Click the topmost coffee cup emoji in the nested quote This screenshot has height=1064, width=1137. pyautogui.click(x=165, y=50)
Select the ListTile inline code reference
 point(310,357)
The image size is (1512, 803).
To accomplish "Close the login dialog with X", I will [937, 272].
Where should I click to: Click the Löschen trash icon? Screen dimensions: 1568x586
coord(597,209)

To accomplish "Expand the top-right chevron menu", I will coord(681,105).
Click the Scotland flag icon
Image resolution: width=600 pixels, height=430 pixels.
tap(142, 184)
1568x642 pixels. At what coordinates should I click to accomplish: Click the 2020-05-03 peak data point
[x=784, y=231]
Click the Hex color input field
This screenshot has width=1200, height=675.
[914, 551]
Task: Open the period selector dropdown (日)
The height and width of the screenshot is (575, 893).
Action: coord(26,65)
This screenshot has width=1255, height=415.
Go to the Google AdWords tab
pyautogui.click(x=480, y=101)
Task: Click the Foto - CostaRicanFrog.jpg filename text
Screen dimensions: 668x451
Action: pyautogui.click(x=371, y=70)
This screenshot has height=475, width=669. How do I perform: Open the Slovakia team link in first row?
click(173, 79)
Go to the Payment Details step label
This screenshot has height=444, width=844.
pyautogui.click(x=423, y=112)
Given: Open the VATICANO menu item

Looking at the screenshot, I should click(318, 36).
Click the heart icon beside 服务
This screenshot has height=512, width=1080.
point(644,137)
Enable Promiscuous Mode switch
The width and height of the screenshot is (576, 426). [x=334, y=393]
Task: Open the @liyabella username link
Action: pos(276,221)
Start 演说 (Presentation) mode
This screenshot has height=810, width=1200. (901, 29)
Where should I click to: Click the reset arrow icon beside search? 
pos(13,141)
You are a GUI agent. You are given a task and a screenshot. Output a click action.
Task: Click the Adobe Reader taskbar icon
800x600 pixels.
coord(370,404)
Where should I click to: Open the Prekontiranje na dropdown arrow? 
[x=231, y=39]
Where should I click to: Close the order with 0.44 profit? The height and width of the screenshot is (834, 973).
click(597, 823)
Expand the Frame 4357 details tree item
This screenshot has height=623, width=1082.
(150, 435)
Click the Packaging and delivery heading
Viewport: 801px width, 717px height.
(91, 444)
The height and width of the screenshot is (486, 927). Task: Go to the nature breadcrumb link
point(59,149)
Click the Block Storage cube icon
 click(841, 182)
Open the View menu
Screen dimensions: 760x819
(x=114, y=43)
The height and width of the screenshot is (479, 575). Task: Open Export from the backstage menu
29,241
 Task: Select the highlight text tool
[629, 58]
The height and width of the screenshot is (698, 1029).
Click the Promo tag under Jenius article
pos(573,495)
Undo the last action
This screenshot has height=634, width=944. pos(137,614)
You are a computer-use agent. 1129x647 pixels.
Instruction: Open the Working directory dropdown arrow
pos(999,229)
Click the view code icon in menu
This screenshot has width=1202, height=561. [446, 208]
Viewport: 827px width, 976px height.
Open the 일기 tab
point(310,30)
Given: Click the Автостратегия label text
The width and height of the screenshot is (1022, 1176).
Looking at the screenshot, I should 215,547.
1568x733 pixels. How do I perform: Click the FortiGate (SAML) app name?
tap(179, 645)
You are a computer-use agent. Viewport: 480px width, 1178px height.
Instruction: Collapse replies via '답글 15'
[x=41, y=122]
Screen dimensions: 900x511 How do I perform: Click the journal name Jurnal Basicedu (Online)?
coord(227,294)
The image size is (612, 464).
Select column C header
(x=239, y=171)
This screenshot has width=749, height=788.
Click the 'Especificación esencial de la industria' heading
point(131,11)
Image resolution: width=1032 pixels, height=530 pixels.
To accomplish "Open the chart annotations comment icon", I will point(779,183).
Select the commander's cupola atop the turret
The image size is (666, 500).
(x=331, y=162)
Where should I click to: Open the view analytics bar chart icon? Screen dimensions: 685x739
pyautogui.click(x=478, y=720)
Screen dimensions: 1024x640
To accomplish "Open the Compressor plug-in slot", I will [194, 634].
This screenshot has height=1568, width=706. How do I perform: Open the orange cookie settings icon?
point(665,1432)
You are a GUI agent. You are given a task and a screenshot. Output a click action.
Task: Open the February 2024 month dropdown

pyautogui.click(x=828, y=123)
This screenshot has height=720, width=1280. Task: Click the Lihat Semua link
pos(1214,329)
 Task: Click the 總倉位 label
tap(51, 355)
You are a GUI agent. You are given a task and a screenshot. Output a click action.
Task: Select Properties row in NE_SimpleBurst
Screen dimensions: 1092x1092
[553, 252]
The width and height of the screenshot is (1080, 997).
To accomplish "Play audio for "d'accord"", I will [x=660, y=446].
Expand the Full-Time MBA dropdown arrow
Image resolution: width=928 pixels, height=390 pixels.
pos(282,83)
————————
What is required:
Retype the material. Keep it exact.

Finished exercise:
Click the topmost coffee cup emoji in the nested quote This screenshot has height=1064, width=1137. pyautogui.click(x=165, y=50)
Select the ListTile inline code reference
 point(310,357)
The image size is (1512, 803).
To accomplish "Close the login dialog with X", I will [937, 272].
Where should I click to: Click the Löschen trash icon? Screen dimensions: 1568x586
coord(597,209)

To accomplish "Expand the top-right chevron menu", I will coord(681,105).
Click the Scotland flag icon
Image resolution: width=600 pixels, height=430 pixels.
tap(142, 184)
1568x642 pixels. At what coordinates should I click to accomplish: Click the 2020-05-03 peak data point
[x=784, y=231]
Click the Hex color input field
This screenshot has width=1200, height=675.
[914, 551]
Task: Open the period selector dropdown (日)
The height and width of the screenshot is (575, 893).
Action: coord(26,65)
This screenshot has width=1255, height=415.
Go to the Google AdWords tab
pyautogui.click(x=480, y=101)
Task: Click the Foto - CostaRicanFrog.jpg filename text
Screen dimensions: 668x451
Action: pyautogui.click(x=371, y=70)
This screenshot has height=475, width=669. How do I perform: Open the Slovakia team link in first row?
click(173, 79)
Go to the Payment Details step label
This screenshot has height=444, width=844.
pyautogui.click(x=423, y=112)
Given: Open the VATICANO menu item

Looking at the screenshot, I should click(318, 36).
Click the heart icon beside 服务
This screenshot has height=512, width=1080.
point(644,137)
Enable Promiscuous Mode switch
The width and height of the screenshot is (576, 426). [x=334, y=393]
Task: Open the @liyabella username link
Action: pos(276,221)
Start 演说 (Presentation) mode
This screenshot has height=810, width=1200. (901, 29)
Where should I click to: Click the reset arrow icon beside search? 
pos(13,141)
You are a GUI agent. You are given a task and a screenshot. Output a click action.
Task: Click the Adobe Reader taskbar icon
800x600 pixels.
coord(370,404)
Where should I click to: Open the Prekontiranje na dropdown arrow? 
[x=231, y=39]
Where should I click to: Close the order with 0.44 profit? The height and width of the screenshot is (834, 973).
click(597, 823)
Expand the Frame 4357 details tree item
This screenshot has height=623, width=1082.
(150, 435)
Click the Packaging and delivery heading
Viewport: 801px width, 717px height.
(91, 444)
The height and width of the screenshot is (486, 927). Task: Go to the nature breadcrumb link
point(59,149)
Click the Block Storage cube icon
 click(841, 182)
Open the View menu
Screen dimensions: 760x819
(x=114, y=43)
The height and width of the screenshot is (479, 575). Task: Open Export from the backstage menu
29,241
 Task: Select the highlight text tool
[629, 58]
The height and width of the screenshot is (698, 1029).
Click the Promo tag under Jenius article
pos(573,495)
Undo the last action
This screenshot has height=634, width=944. pos(137,614)
You are a computer-use agent. 1129x647 pixels.
Instruction: Open the Working directory dropdown arrow
pos(999,229)
Click the view code icon in menu
This screenshot has width=1202, height=561. [446, 208]
Viewport: 827px width, 976px height.
Open the 일기 tab
point(310,30)
Given: Click the Автостратегия label text
The width and height of the screenshot is (1022, 1176).
Looking at the screenshot, I should 215,547.
1568x733 pixels. How do I perform: Click the FortiGate (SAML) app name?
tap(179, 645)
You are a computer-use agent. Viewport: 480px width, 1178px height.
Instruction: Collapse replies via '답글 15'
[x=41, y=122]
Screen dimensions: 900x511 How do I perform: Click the journal name Jurnal Basicedu (Online)?
coord(227,294)
The image size is (612, 464).
Select column C header
(x=239, y=171)
This screenshot has width=749, height=788.
Click the 'Especificación esencial de la industria' heading
point(131,11)
Image resolution: width=1032 pixels, height=530 pixels.
To accomplish "Open the chart annotations comment icon", I will point(779,183).
Select the commander's cupola atop the turret
The image size is (666, 500).
(x=331, y=162)
Where should I click to: Open the view analytics bar chart icon? Screen dimensions: 685x739
pyautogui.click(x=478, y=720)
Screen dimensions: 1024x640
To accomplish "Open the Compressor plug-in slot", I will [194, 634].
This screenshot has height=1568, width=706. How do I perform: Open the orange cookie settings icon?
point(665,1432)
You are a GUI agent. You are given a task and a screenshot. Output a click action.
Task: Open the February 2024 month dropdown

pyautogui.click(x=828, y=123)
This screenshot has height=720, width=1280. Task: Click the Lihat Semua link
pos(1214,329)
 Task: Click the 總倉位 label
tap(51, 355)
You are a GUI agent. You are given a task and a screenshot. Output a click action.
Task: Select Properties row in NE_SimpleBurst
Screen dimensions: 1092x1092
[553, 252]
The width and height of the screenshot is (1080, 997).
To accomplish "Play audio for "d'accord"", I will [x=660, y=446].
Expand the Full-Time MBA dropdown arrow
Image resolution: width=928 pixels, height=390 pixels.
pos(282,83)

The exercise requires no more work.